# PASSAGE TO READ:

+ + + + + + +

“I Must Work to Eat”: Covid-19, Poverty, and Child Labor in Ghana, Nepal, and Uganda

“I Must Work to Eat”: Covid-19, Poverty, and Child Labor in Ghana, Nepal, and Uganda

“I Must Work to Eat”: Covid-19, Poverty, and Child Labor in Ghana, Nepal, and Uganda

Summary

Before the Covid-19 pandemic, countries around the globe had made remarkable progress in reducing child labor. According to the International Labour Organization (ILO), the number of children in child labor decreased by approximately 94 million between 2000 and 2016, representing a drop of 38 percent. But as the pandemic caused massive school closures and unprecedented loss of jobs and income for millions of families, many children have entered the workforce to help their families survive, while others have been forced to work longer hours or enter more precarious and exploitative situations. Some have become their families’ primary breadwinners after losing a caregiver to Covid-19. Some despair of ever going back to school.

The pandemic has had a profound impact on children’s rights, including their right to an adequate standard of living, their right to education, and protection from child labor. A rise in child labor is not an inevitable consequence of the pandemic, however. Policy measures that provide economic relief to families, such as cash transfers and child allowances, contributed significantly to the dramatic decrease in child labor since the early 2000’s. Used strategically, they can also help ensure the millions of families that experienced economic distress due to the pandemic enjoy an adequate standard of living and keep children out of dangerous and exploitative work.

+ + + + + + +

# MATERIAL PROVIDED:
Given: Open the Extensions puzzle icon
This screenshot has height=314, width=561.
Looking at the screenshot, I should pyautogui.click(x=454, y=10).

+ + + + + + +

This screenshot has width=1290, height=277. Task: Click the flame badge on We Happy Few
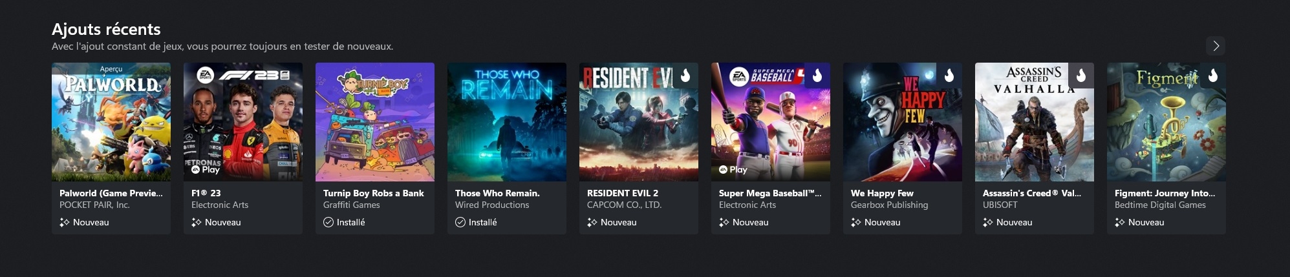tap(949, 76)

+ + + + + + +

# PROBLEM:
Copy word for word the part of the child labor report that begins with the words "The pandemic has" and ends with "and exploitative work.".

# SOLVED PROBLEM:
The pandemic has had a profound impact on children’s rights, including their right to an adequate standard of living, their right to education, and protection from child labor. A rise in child labor is not an inevitable consequence of the pandemic, however. Policy measures that provide economic relief to families, such as cash transfers and child allowances, contributed significantly to the dramatic decrease in child labor since the early 2000’s. Used strategically, they can also help ensure the millions of families that experienced economic distress due to the pandemic enjoy an adequate standard of living and keep children out of dangerous and exploitative work.